Confession: I am a people pleaser – through and through. I would rather people like me. I have a hard time saying NO. I have a hard time asserting healthy, self-loving boundaries. I became aware of this 3 years ago, and at that time I literally had zero boundaries and I was constantly hustlin' for people to like me, I was needy and not in a good space. Today, I thought I would share this raw, and difficult topic. The fact of the matter is that you will not be able to please everyone, it is simply impossible. Another fact is that by worrying about pleasing everyone else, we run a giant risk of loosing ourselves. How often have you found yourself hustling for approval, even at the cost of your own vision, your own happiness, you own journey?
Why is it more important for us 'approval hustlin' folks' to have others likes us, even at the cost of our own self? That’s messed up. I personally find saying “no” deeply uncomfortable – but as I evolve and grow, what is becoming even more uncomfortable is sacrificing my boundaries and myself care for other peoples opinions. This had been a big lesson for me over the past few years.
Louise Hay says that “saying NO to YOU, is saying YES to ME” – that is an amazing mantra.
The need for approval coincides with boundaries – something I have deeply struggled with all my life. I learned approx. 3 years ago, that I literally had zero boundaries in my life. I let to many people in, I said too much, I hustled for people’s approval and I had no idea how to assert myself in any form of a self-loving way. Any boundaries that I did have were drawn in the sand and were easily washed away by the waves of the ocean, and thus I was always drawing new boundaries.
That is not the nature of a boundary. Redrawing boundaries when life wipes them away is the nature of hustling for exterior approval.
A boundary is line we draw that expresses our ability to say YES or NO based on what is good for our own soul. Boundaries come from a place of Self-Care. Boundaries say “YES, that is something that is good for me and is in alignment with my path and soul” or they say “No, that is not in alignment for my soul, this is not something I am willing to tolerate or add into my life”.
I have learned a few things about boundaries:
1. All Self-Loving people have boundaries.
2. Boundaries are not always easy; they can be very hard to uphold (especially when others do not approve of them).
3. No matter how hard they are, they are worth it, it is the boundaries created that protects the inner soul, and nurture the life path.
4. Boundaries can be isolating – and here is where hustling for approval and having self loving boundaries crashes and explodes….
You see… you can not have a boundary of self love AND hustle for approval – they do not dance well together. A boundary of self love comes from the place of “I AM ENOUGH”. Regardless of what the world tells you, you are enough, and you deserve to uphold boundaries that you have set for your life, and your life path. And guess what? This inevitably will piss some people off, and thus you will fail at the hustle for outer approval, but you will succeeded at the process of INNER approval, and her in lays the world of self-love.
Boundaries protect that which is light and vulnerable.
A metaphor: Think of something delicate – like the tiny buddings in a garden. These tiny buddings are easily destroyed or killed if not nurtured with water, sun, love and protection.

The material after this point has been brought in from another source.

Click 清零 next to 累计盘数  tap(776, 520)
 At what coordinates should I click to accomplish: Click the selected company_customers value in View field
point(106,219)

The tiny buddings = that which is light and vulnerable in you.
The water, the sun, the love and the protection = boundaries.
It is the boundaries that protects the buddings life, and ensures it has a bright future. It is the boundary that nourishes the plant. With out the boundary the plant risks death.
I believe boundaries are a key to self-care. They can be isolating, they can be hard to uphold, they can compromise the hustle for approval from others. But they protect our souls, they protect and nurture self-love, and they ensure that our next steps into the future are in alignment with our values and our deepest soul path.
Cultivating boundaries means letting go of the hustle for others approval, and learning to deeply get to know and fall in love with your own self. YOU, my beautiful friend, are enough. You are valuable. You are loveable and only YOU knows how to deeply care for YOU.